The general election had been expected to be held on 3 May - the date set for council elections in some parts of England. Downing Street has played down reports of a delay but legislation is expected to be rushed through parliament to postpone the local polls. A formal announcement is expected on Monday. Northern Ireland Secretary John Reid backed any move to delay elections. "The prime minister has done what was absolutely correct. He has directed his attention towards foot-and-mouth disease." It will be the first time since the Second World War that elections have been postponed in Britain. 'National mood' Home Secretary Jack Straw insisted that, although there would not be practical problems in holding the local polls, Mr Blair was taking account of the mood in the countryside. "In normal circumstances, of course, the local elections would go ahead," he said. "There is no formal announcement which has yet been made about postponing the local elections for a short period but as circumstances change then we have to take account of those changes. "That is above all what the prime minister has been doing, not in terms of the practicalities of running elections but it's much more to do with sensitivities about the issue in the countryside and taking account of the national mood."
"He said he would listen to views on the timing of the local elections, scheduled for 3 May. He will act in the best interests of the country." Previously, Downing Street had ruled out a delay, saying it would send out a damaging message that "Britain was closed" as a result of foot-and-mouth.

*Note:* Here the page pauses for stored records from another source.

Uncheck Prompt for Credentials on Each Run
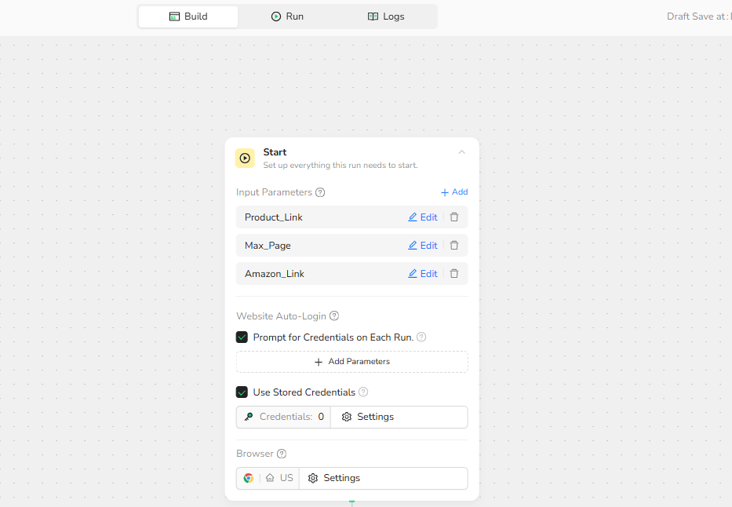[x=242, y=337]
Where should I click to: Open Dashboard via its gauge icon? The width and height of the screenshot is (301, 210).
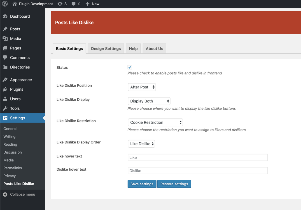click(5, 16)
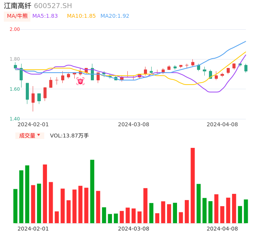Click the 1.80 price axis label

coord(15,59)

Mr Blair is understood to have made his decision at his country residence, Chequers. 'Dithering' The Conservatives reacted to news of the general election delay by accusing the prime minister of "dithering" over the date. They suggest the general election could be pushed back to next year. Shadow chancellor Michael Portillo said: "I am afraid it gives the impression of a man who is dithering. "He has dithered about handling the foot-and-mouth crisis because he has been thinking about the election. "Now he has dithered about the election because of the foot-and-mouth crisis." And Liberal Democrat leader Charles Kennedy expressed doubts about when the election would now be held.
He told the BBC: "It does seem to me, judging as a layman looking from the outside in on this one, that the arguments against May in terms of the scientific nature of this problem are equally the argument against June." Mr Blair may have been finally swayed by a MORI poll for the Sunday Telegraph, carried out in the last two days, which suggests 63% of voters were against a poll on 3 May.